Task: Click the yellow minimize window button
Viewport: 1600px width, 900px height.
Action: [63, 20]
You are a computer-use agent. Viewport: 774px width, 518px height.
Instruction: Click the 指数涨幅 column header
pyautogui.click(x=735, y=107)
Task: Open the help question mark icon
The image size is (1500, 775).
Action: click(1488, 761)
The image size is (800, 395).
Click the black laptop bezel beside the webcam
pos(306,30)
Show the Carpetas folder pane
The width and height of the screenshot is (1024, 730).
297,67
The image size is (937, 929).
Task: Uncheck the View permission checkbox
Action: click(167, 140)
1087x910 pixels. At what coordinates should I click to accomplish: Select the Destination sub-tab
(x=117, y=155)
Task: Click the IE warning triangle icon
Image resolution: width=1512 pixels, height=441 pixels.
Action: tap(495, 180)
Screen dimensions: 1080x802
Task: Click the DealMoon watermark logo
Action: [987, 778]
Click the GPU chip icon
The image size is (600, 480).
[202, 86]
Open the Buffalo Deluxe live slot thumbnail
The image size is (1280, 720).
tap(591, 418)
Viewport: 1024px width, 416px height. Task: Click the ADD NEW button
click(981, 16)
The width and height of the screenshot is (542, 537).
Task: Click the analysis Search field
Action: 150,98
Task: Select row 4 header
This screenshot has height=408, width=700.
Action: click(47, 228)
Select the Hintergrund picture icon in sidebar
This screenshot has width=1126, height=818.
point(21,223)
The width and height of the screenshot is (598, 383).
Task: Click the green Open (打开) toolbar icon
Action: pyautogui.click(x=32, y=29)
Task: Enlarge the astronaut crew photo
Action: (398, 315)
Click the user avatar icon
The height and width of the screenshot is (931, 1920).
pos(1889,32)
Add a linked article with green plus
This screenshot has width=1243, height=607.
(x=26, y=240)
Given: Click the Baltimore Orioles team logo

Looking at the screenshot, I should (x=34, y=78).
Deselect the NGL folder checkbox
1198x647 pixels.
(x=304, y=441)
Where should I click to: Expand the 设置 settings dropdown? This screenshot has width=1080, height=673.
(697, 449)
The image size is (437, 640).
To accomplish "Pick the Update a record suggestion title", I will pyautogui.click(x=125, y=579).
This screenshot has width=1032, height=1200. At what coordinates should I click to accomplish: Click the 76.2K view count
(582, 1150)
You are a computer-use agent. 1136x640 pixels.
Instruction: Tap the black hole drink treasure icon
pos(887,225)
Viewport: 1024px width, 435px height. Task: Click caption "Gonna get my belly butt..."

Brief ▸
For every line above that holds the string "agent", add one to a count; give that count alone.

Written solution ▸
2